Pictures stay out of the copy; output exactly the lines from the one containing "Expand the PHP bookmarks folder" through the end of the material.
*** Extracted information
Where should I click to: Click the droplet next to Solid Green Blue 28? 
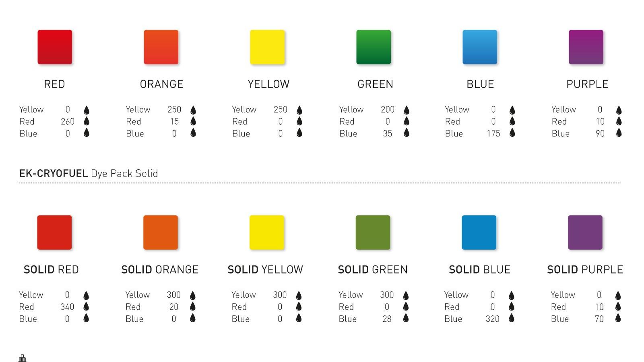point(406,318)
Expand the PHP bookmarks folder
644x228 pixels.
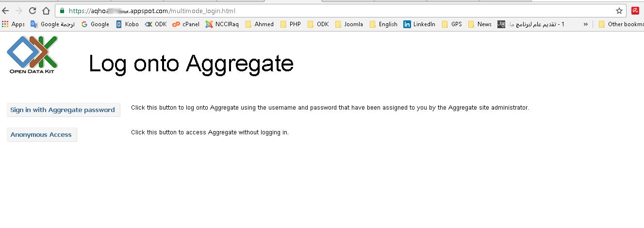[291, 24]
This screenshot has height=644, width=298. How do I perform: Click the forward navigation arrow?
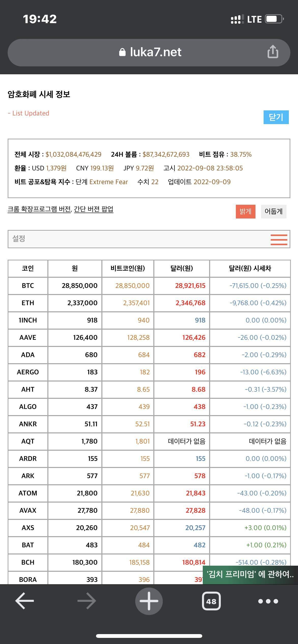[x=87, y=601]
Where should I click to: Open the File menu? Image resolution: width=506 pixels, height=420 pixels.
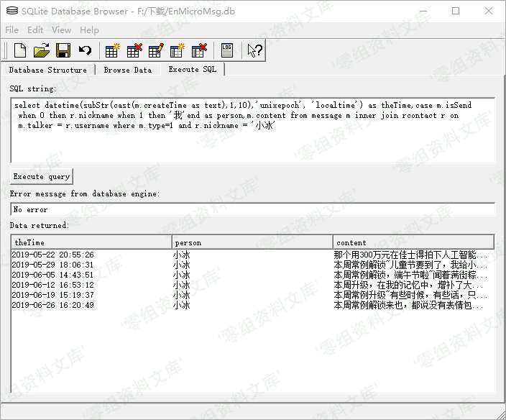[x=12, y=29]
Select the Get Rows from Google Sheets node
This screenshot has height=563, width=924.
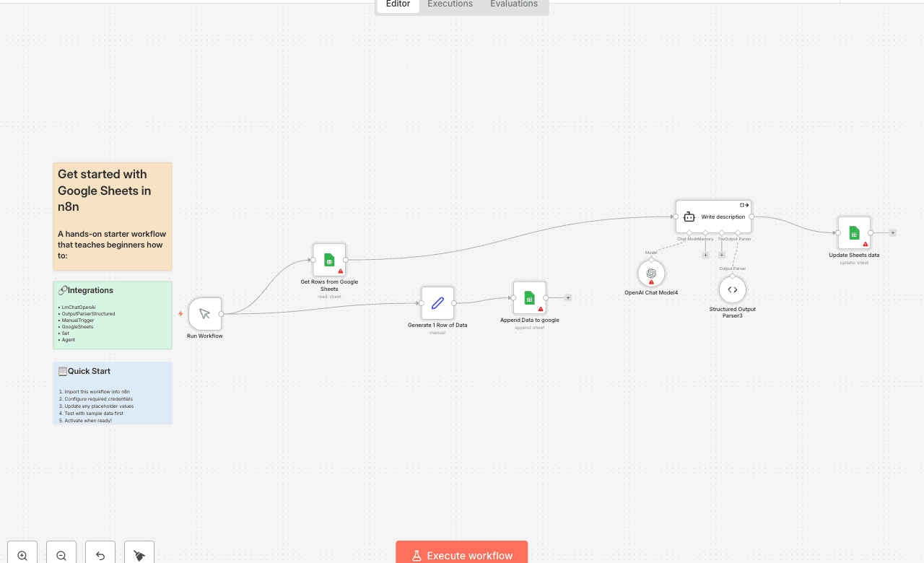point(329,260)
******
Answer to the problem:
Expand the PHP bookmarks folder
644x228 pixels.
[291, 24]
This screenshot has height=644, width=298. How do I perform: Click the forward navigation arrow?
[x=87, y=601]
Where should I click to: Open the File menu? Image resolution: width=506 pixels, height=420 pixels.
[x=12, y=29]
Select the Get Rows from Google Sheets node
This screenshot has height=563, width=924.
point(329,260)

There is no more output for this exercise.